Духов день | страница 2
На улице десять ворот - все досыта распахнуты. Выползли из московских плесневых поднорков всякие. Лица наизнанку, съеденные. Стояли по двум сторонам улицы хозяева, бабы, старики, подростки. Ждали. Поджимали пустые рты, насильно кутались в серое. Смотрели вслед.

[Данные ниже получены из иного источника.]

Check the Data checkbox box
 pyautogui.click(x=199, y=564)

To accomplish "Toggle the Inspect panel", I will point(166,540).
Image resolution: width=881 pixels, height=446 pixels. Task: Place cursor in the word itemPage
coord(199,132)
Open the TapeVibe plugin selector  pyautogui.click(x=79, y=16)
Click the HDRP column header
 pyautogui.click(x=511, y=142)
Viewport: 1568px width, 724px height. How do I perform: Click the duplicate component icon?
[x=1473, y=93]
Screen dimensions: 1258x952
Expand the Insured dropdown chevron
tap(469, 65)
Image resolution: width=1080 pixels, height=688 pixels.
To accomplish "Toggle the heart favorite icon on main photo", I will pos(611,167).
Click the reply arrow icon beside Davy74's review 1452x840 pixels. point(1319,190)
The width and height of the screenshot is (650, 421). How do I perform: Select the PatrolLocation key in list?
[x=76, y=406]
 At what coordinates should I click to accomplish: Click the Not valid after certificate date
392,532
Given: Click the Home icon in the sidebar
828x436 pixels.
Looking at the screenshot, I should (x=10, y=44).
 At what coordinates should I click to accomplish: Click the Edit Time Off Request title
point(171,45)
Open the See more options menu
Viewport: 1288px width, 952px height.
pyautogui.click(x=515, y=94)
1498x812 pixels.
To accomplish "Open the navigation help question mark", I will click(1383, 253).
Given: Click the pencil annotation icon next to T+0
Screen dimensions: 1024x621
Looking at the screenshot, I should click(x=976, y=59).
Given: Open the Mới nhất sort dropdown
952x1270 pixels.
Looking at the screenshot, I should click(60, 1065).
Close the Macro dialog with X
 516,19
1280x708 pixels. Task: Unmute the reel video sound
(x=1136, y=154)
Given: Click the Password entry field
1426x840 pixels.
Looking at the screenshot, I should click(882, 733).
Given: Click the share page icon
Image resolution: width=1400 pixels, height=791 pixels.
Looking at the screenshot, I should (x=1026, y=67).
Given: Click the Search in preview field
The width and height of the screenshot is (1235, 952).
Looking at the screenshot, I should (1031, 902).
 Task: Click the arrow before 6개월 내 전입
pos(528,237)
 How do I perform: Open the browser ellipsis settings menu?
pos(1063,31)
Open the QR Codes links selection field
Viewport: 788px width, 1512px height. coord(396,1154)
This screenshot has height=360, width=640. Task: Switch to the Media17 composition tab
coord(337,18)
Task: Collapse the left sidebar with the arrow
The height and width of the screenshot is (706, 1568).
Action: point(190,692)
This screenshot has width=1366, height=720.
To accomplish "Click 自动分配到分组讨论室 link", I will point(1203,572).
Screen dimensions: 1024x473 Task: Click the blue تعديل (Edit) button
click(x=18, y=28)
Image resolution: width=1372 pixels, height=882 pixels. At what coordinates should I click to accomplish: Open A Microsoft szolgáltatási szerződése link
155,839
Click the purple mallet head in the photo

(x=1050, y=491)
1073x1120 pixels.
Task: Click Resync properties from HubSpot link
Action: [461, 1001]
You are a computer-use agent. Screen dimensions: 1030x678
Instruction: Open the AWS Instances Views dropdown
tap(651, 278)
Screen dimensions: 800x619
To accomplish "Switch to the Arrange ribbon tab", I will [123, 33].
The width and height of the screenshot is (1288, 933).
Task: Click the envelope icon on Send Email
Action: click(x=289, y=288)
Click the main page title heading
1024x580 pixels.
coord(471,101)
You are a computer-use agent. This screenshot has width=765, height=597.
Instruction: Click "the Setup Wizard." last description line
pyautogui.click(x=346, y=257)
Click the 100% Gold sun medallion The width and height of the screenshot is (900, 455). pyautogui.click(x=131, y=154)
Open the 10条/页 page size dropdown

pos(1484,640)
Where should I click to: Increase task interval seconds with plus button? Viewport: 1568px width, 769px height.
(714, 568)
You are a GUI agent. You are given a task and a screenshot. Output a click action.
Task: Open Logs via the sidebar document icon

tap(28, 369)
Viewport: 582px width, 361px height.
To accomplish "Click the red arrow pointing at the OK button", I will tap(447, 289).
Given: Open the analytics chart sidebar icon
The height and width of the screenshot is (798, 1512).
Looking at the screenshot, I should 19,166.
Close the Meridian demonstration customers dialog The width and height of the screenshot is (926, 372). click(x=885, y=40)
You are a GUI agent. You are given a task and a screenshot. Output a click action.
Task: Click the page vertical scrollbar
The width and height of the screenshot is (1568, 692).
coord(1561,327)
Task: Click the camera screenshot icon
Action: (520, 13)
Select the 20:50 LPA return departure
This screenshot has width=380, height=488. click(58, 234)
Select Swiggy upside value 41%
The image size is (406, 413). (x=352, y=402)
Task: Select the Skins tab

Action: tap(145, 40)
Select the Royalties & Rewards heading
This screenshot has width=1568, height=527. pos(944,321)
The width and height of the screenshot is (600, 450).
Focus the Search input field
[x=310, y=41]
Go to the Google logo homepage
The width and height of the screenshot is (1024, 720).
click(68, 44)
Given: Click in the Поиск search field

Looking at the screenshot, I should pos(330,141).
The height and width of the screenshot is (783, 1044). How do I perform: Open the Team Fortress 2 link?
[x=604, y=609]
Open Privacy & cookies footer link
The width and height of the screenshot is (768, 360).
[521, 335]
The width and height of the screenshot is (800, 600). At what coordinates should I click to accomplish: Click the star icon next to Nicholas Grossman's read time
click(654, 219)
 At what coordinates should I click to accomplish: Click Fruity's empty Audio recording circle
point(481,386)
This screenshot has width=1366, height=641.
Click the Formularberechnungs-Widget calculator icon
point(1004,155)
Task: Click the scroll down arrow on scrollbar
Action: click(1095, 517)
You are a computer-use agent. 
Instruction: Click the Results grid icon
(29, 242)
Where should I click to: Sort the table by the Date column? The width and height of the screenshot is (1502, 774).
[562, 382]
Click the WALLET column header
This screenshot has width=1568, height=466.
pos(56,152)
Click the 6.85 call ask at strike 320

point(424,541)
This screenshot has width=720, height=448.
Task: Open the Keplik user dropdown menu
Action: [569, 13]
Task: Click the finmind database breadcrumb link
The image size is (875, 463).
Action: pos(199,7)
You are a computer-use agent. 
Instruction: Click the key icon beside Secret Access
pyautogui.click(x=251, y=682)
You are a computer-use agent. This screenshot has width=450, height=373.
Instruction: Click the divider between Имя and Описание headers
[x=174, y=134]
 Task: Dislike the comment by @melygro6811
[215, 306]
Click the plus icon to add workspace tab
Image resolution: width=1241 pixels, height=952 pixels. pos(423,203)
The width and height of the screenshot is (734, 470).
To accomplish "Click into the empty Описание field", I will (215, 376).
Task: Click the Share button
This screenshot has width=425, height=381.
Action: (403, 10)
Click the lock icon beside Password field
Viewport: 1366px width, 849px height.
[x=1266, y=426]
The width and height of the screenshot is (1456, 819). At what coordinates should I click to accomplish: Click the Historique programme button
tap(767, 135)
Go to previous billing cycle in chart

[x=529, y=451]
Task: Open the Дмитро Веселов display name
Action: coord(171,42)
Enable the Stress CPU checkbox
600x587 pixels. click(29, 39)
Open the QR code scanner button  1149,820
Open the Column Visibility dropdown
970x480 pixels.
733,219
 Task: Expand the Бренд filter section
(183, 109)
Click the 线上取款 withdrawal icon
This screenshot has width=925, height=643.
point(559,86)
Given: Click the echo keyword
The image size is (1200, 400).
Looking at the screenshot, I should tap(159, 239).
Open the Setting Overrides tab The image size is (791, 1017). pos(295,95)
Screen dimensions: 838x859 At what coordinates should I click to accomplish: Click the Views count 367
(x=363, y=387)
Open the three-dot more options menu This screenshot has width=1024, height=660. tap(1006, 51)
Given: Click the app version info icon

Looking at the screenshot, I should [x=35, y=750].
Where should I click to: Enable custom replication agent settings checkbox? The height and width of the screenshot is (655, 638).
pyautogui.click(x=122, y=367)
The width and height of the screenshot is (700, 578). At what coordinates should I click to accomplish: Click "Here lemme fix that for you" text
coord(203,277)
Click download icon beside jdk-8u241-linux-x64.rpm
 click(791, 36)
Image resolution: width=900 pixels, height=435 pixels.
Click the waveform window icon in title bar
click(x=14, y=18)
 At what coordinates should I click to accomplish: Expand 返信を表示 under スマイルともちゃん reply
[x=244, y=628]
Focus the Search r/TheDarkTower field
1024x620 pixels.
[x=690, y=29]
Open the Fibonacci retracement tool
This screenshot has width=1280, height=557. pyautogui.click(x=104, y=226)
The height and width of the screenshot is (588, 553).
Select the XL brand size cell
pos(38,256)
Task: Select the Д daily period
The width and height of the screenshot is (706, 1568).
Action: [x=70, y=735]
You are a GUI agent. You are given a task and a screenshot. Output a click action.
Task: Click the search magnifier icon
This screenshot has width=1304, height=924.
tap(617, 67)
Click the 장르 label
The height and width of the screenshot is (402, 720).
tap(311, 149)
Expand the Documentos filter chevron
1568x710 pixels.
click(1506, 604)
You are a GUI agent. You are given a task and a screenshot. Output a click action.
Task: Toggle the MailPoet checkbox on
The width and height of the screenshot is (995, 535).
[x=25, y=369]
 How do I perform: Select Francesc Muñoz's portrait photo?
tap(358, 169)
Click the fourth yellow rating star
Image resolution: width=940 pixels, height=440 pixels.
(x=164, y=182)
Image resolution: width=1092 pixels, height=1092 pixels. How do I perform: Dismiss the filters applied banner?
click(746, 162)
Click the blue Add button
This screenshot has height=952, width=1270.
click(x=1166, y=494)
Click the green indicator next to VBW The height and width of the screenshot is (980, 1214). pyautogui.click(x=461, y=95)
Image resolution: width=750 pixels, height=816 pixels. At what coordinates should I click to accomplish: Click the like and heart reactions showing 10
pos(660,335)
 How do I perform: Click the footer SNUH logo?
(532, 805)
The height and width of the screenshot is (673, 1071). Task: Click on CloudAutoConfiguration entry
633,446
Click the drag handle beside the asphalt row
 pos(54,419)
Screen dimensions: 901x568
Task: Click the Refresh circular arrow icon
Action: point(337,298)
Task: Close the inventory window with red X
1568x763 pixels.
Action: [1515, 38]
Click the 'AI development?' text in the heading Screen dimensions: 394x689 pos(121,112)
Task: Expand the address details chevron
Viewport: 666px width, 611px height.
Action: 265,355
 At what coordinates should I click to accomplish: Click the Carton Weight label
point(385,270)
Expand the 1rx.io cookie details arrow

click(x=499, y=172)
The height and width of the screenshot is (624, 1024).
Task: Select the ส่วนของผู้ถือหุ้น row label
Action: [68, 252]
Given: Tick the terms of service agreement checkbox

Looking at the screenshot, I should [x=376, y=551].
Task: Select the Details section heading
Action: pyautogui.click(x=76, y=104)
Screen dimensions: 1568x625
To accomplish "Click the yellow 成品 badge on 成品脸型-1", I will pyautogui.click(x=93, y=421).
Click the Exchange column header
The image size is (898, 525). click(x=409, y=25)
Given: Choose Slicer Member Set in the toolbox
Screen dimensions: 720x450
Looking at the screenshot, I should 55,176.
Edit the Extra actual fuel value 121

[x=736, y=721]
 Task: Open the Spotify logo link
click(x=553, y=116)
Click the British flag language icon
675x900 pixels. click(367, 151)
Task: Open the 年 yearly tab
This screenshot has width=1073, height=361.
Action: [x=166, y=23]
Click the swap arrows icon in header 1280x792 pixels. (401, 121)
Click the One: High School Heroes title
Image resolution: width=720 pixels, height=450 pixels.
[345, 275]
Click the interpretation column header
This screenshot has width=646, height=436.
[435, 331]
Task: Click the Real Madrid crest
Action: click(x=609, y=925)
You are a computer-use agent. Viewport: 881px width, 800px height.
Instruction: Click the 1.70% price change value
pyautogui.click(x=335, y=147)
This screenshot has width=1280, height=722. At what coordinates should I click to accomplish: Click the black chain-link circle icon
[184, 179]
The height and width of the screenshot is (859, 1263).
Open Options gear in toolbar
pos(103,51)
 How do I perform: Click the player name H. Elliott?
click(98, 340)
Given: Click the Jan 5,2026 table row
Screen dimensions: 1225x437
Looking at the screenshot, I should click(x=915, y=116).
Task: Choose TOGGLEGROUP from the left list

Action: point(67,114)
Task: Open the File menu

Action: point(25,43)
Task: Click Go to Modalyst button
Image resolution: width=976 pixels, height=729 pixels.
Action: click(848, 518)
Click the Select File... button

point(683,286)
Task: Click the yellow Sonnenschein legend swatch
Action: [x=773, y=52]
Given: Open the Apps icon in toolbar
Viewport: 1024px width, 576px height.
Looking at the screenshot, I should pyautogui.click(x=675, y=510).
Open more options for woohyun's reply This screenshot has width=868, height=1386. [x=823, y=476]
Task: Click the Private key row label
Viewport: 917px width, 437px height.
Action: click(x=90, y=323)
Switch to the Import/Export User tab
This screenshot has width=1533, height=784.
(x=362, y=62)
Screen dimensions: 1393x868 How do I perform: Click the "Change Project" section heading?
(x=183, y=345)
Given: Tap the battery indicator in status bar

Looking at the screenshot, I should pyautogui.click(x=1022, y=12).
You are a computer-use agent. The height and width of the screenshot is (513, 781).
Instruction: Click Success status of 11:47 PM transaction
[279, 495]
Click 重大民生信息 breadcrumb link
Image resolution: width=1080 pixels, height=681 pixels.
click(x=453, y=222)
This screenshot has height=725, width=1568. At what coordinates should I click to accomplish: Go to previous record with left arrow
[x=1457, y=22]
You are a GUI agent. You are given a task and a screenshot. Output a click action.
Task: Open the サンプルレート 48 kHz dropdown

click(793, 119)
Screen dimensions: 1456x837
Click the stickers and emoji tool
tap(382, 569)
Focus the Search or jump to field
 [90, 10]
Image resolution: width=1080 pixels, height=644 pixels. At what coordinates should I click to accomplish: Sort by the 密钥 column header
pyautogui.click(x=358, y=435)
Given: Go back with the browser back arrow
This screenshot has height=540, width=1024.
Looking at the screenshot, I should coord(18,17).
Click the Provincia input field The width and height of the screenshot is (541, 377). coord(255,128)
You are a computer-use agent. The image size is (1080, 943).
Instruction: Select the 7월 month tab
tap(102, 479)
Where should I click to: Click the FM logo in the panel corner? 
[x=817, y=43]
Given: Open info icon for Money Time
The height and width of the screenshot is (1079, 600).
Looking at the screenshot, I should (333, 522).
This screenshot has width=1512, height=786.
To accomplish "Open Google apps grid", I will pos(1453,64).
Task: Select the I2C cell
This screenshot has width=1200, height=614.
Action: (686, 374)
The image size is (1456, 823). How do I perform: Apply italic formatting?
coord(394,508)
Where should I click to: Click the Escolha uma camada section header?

Окликали гимназиста обыденными голосами:
- Дитя, дитя, сколько?
Мальчик летел с прискоком, всем отзывался:
- Шестьсот! Шестьсот!
Люди быстро крестились и говорили про себя:
- Слава Богу.
Накануне тот же гимназист - отвечал "семьсот", а третьего дня - восемьсот.
У него всякий день за пазухой, за обшлагом или за пояском - осиная ведомость - в семь, а то и в десять листов. Отец приказал ему доставлять от старшего брата, письмоводителя в Серпуховской полицейской части, поименную записку о ежедневной городской смертности.
В августе покойников на всей Москве, согласно реестру, вышло восемь тысяч душ. В сентябре хватит за двадцать тысяч, в октябре - восемнадцать, в ноябре, когда подморозило - всего шесть тысяч. Обыватели убирались во дворы. Запирали створы и ставни. Мостовые пустели. Редко по бревнам, по убитой соломе, по ослиным тропкам через открытые ненароком дворы трусил рысцой полицейский, которому вверили досмотр - всюду ли, согласно приказу, разожжены постоянные костры. Всюду.
На минувшее Рождество, фабричный привез на Большой Суконный двор неизвестную женщину с малолетней девочкой - вроде как дочкой, а может падчерицей или приемышком. Сукновал взял их с собой в город из милости, одеты они были по-деревенски, ничего не смыслили. Плакали. Кланялись за корочку.
Женщина жаловалась на сухость во рту, жар и ломоту в суставах, показывала всем, кому ни попадя желваки, набухшие за ушами. Говорила, что тем же Бог наказал подмышками и в стыдном месте.
Девочка посматривала на больную бабу, и на первых порах молчала. Личико и тело у нее были чистые, как яичко. Голова повязана косынкой на церковный лад концами назад. Черная косынка в крупный белый горох. Фабричные жалели их - пускали под кашеваренные навесы, клали спать с собою в семейных бараках у Каменного моста, и, просыпаясь среди ночи - слышали, как девочка бесконечно клянчила:
- Теточка, теточка, пойдем домой...
А баба в ответ:
- Молчи!
Больная часто вставала пить, слонялась у общих бочек близ суконных мастерских. Брала мировые черпаки, хватала руками квашенину из кадушек, помогала другим бабам-суконщицам стряпать, всюду лезла. На четвертый день желваки лопнули и начали гноеточить. Баба бредила, не вставала до вечера.